Data excerpts
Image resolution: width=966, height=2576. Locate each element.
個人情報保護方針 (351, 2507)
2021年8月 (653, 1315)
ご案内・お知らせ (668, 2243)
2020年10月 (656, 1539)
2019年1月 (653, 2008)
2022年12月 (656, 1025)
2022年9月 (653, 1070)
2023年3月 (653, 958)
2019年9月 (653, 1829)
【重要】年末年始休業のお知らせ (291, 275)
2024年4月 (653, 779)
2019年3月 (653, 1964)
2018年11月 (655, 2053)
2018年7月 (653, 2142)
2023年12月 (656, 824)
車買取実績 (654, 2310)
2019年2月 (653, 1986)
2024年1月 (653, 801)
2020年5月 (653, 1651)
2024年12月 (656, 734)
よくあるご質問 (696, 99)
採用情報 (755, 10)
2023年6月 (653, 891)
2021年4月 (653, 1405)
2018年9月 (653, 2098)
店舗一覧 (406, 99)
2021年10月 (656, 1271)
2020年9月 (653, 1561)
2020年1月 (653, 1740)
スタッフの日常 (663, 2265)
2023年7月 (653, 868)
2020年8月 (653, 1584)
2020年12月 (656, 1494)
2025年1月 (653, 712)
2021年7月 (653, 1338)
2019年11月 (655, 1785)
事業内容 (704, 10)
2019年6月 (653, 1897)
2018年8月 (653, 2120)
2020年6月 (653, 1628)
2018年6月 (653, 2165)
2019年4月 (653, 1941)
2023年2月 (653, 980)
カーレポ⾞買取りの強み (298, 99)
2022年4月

DIRECTIONS FOR THIS TASK:
Return, word for word, the lines of the data above from the line with "2024年12月 (656, 734)" through the line with "2020年12月 (656, 1494)", inclusive.

OUTPUT FOR THIS EXERCISE:
2024年12月 (656, 734)
よくあるご質問 (696, 99)
採用情報 (755, 10)
2023年6月 (653, 891)
2021年4月 (653, 1405)
2018年9月 (653, 2098)
店舗一覧 (406, 99)
2021年10月 (656, 1271)
2020年9月 (653, 1561)
2020年1月 (653, 1740)
スタッフの日常 (663, 2265)
2023年7月 (653, 868)
2020年8月 (653, 1584)
2020年12月 (656, 1494)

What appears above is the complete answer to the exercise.